• [WORK TASK]: From the first line of the records down to the one that holds "Given: Click the", transcribe each line exactly and add nothing.

Dataset items
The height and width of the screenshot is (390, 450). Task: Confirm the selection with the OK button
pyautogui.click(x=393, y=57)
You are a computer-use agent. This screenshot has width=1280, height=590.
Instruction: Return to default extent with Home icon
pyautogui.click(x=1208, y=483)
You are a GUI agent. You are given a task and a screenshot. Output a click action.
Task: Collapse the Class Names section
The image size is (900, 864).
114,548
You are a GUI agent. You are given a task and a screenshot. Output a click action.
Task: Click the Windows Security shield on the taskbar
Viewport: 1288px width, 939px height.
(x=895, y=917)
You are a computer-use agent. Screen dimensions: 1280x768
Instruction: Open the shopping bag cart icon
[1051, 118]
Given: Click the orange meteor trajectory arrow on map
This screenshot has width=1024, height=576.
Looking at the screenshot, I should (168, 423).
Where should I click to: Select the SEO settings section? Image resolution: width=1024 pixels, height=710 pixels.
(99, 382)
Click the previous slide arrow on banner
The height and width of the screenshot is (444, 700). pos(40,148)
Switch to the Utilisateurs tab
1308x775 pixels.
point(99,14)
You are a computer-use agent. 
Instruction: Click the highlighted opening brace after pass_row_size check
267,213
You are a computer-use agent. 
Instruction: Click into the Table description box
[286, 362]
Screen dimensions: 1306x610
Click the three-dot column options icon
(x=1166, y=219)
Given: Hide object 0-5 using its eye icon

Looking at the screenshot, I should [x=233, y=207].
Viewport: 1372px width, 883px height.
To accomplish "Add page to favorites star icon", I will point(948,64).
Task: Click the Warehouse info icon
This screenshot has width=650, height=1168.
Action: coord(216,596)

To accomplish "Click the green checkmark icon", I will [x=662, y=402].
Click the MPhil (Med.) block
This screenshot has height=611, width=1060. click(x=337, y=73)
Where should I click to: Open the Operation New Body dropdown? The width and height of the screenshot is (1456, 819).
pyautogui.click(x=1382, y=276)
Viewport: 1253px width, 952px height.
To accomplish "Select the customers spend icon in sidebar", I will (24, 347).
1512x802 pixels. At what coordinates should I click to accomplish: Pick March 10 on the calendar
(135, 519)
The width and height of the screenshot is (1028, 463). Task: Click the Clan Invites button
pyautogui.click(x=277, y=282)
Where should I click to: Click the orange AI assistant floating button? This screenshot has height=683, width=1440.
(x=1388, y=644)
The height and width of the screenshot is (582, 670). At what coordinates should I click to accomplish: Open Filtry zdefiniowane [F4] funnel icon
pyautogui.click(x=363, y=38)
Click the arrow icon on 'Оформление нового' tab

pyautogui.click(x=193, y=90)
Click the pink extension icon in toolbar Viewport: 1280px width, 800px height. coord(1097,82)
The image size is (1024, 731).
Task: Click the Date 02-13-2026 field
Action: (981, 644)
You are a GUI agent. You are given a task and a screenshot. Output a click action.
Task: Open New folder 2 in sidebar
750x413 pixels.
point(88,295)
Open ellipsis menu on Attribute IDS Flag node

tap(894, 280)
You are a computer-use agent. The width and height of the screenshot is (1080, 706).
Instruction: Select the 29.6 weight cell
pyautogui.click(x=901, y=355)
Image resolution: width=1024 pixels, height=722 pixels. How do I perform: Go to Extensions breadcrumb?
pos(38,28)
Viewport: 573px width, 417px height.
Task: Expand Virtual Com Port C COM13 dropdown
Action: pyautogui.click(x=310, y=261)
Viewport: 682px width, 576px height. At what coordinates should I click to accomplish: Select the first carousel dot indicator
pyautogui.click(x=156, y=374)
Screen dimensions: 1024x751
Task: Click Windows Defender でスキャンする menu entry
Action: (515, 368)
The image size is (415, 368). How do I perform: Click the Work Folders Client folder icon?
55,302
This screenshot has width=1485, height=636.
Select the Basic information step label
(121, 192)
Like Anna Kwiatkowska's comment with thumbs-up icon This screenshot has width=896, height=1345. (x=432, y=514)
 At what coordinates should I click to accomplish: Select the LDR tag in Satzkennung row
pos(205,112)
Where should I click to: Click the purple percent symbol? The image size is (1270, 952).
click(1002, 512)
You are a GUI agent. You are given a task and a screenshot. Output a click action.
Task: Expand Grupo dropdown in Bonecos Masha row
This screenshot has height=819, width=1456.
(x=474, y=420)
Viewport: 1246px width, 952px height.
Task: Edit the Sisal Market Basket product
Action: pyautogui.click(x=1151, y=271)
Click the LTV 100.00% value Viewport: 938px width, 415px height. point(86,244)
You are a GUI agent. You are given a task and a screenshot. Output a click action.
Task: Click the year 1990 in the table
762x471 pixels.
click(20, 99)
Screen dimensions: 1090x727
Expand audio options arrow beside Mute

• [ANSWER BOX]:
The height and width of the screenshot is (390, 450). Task: Confirm the selection with the OK button
pyautogui.click(x=393, y=57)
You are a computer-use agent. This screenshot has width=1280, height=590.
Instruction: Return to default extent with Home icon
pyautogui.click(x=1208, y=483)
You are a GUI agent. You are given a task and a screenshot. Output a click action.
Task: Collapse the Class Names section
The image size is (900, 864).
114,548
You are a GUI agent. You are given a task and a screenshot. Output a click action.
Task: Click the Windows Security shield on the taskbar
Viewport: 1288px width, 939px height.
(x=895, y=917)
You are a computer-use agent. Screen dimensions: 1280x768
Instruction: Open the shopping bag cart icon
[1051, 118]
Given: Click the orange meteor trajectory arrow on map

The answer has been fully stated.